- [Stored records]
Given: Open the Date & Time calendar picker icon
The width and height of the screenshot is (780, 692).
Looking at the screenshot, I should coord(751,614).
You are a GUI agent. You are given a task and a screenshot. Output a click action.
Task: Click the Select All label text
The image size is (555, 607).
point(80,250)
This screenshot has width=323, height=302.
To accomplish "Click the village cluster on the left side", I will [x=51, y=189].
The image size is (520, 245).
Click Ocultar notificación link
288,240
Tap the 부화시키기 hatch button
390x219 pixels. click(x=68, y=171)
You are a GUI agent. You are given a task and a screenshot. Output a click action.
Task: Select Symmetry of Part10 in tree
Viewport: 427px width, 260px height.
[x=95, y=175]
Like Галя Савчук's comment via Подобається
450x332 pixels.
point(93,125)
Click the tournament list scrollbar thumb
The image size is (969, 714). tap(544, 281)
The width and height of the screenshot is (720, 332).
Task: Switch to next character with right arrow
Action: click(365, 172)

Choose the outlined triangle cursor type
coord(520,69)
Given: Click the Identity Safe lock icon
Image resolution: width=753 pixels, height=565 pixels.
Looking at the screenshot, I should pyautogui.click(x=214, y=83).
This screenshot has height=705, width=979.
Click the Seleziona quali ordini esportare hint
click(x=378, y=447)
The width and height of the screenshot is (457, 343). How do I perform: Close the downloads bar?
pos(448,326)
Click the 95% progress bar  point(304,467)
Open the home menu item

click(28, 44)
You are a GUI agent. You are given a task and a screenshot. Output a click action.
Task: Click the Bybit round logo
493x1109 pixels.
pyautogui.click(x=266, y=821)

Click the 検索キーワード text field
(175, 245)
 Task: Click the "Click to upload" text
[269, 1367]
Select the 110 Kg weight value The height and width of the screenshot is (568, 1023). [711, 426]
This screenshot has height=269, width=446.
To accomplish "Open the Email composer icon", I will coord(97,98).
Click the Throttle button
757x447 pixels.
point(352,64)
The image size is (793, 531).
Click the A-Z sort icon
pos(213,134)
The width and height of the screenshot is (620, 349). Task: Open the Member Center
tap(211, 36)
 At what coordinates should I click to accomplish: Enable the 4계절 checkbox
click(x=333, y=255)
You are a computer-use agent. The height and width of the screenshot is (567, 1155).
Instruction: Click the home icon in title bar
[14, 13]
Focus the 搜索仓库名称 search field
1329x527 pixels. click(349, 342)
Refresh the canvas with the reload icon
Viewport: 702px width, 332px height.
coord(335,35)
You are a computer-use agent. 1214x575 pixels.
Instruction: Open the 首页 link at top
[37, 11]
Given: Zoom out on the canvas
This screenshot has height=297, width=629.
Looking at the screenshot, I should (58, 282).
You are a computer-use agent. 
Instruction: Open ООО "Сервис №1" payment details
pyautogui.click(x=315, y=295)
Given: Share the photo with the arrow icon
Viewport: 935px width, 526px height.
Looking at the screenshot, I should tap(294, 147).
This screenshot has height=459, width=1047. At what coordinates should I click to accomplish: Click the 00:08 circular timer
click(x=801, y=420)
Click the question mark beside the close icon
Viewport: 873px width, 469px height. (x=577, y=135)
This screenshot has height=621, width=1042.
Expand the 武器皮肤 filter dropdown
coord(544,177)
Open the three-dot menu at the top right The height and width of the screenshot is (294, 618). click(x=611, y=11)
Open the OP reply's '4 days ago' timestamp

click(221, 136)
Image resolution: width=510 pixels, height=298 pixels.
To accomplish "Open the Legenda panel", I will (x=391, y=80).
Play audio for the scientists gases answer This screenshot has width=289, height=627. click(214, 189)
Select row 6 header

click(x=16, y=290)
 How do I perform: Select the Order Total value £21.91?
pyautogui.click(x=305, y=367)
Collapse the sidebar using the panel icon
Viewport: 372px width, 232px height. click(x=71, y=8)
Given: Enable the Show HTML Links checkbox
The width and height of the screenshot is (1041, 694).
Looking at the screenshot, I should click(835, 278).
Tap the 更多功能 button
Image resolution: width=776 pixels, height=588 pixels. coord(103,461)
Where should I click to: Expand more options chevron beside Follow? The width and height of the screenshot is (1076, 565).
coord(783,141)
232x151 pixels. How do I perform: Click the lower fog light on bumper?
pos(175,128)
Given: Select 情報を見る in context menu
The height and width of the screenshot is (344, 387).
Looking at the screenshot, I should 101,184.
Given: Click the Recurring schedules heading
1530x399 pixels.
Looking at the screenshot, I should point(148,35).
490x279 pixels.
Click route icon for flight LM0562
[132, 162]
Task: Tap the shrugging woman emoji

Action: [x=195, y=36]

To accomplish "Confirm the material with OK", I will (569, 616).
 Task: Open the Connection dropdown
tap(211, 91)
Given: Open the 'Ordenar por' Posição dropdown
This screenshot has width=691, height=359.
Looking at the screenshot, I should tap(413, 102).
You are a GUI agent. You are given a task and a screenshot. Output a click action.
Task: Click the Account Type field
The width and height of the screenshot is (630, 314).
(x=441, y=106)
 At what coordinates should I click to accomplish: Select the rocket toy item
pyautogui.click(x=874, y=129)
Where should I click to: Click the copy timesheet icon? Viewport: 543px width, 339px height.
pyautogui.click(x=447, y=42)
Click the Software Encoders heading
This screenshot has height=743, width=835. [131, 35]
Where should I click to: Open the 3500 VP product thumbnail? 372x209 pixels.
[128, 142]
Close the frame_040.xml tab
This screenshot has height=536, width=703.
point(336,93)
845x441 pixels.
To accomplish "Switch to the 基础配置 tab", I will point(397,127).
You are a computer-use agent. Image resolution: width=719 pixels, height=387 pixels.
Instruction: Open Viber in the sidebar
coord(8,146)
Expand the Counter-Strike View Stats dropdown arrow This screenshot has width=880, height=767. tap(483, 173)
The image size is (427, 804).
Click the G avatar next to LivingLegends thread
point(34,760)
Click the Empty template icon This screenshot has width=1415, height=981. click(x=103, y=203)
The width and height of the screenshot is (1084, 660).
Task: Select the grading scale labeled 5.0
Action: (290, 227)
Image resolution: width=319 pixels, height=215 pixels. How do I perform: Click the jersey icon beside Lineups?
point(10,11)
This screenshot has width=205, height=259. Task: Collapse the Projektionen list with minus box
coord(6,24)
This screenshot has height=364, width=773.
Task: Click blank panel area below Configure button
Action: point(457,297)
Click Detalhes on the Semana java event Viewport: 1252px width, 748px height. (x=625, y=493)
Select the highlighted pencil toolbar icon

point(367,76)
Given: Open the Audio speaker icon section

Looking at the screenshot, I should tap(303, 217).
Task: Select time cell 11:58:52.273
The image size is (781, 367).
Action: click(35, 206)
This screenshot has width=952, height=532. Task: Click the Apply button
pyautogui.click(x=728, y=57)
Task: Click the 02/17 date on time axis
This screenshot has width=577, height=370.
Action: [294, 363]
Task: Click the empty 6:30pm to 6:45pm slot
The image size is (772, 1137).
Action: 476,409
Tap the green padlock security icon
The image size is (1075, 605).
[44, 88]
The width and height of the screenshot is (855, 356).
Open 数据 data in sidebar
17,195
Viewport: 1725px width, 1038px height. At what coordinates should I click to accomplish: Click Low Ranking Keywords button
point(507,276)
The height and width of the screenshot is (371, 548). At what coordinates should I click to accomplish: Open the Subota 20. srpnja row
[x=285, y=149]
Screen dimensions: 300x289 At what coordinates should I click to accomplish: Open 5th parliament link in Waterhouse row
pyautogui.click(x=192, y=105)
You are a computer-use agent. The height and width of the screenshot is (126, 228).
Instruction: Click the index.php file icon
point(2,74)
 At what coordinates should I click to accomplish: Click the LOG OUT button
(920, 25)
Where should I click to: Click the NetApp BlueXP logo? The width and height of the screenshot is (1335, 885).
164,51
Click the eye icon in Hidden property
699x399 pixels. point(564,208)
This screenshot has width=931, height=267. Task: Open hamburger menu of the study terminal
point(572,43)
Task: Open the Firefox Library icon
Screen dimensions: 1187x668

- [PROBLEM TO SOLVE]
Tell how many lines in the data above hold "canvas". Nothing but the number.

- [ANSWER AREA]
2